▸ **Given problem**
Print every line of the records below word for word, omitting the pictures.

▸ **Provided data**
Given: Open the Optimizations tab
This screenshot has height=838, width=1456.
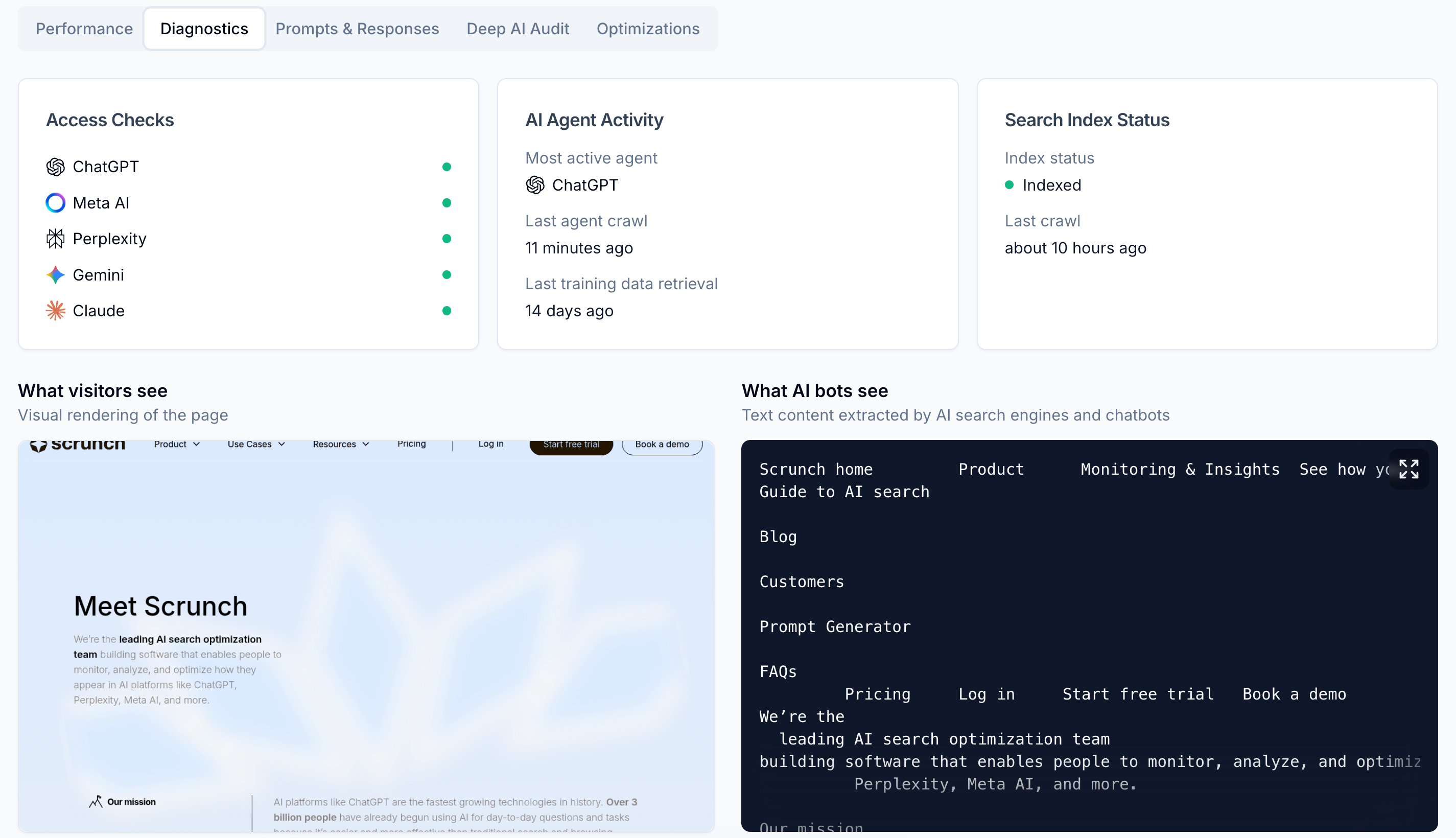Looking at the screenshot, I should click(647, 29).
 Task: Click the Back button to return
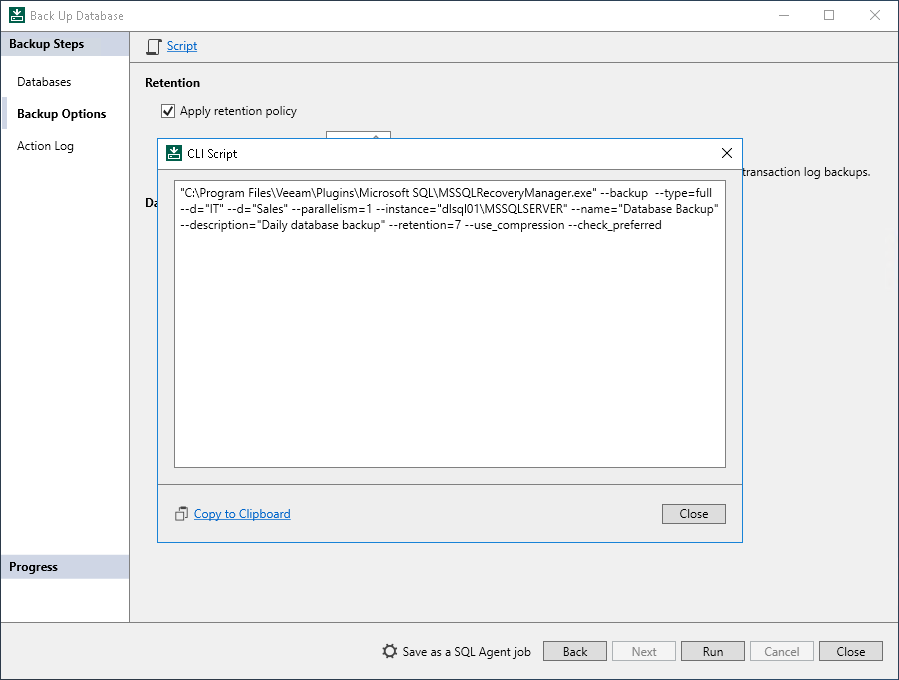tap(574, 650)
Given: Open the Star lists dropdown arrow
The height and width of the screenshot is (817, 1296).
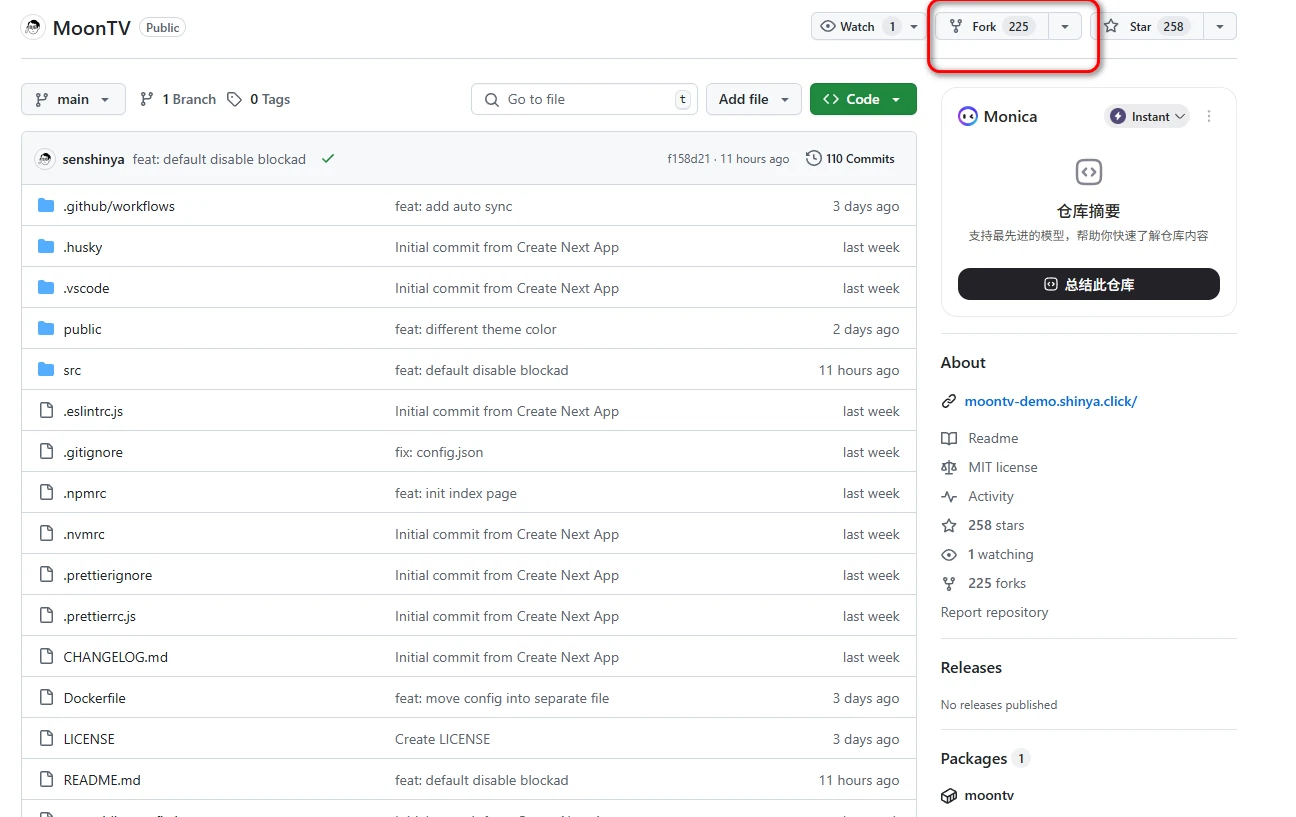Looking at the screenshot, I should click(1220, 27).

▸ **Result of the task**
Given: Open the Optimizations tab
This screenshot has height=838, width=1456.
Looking at the screenshot, I should click(647, 29).
 Task: Click the Back button to return
tap(574, 650)
Given: Open the Star lists dropdown arrow
The height and width of the screenshot is (817, 1296).
Looking at the screenshot, I should click(1220, 27).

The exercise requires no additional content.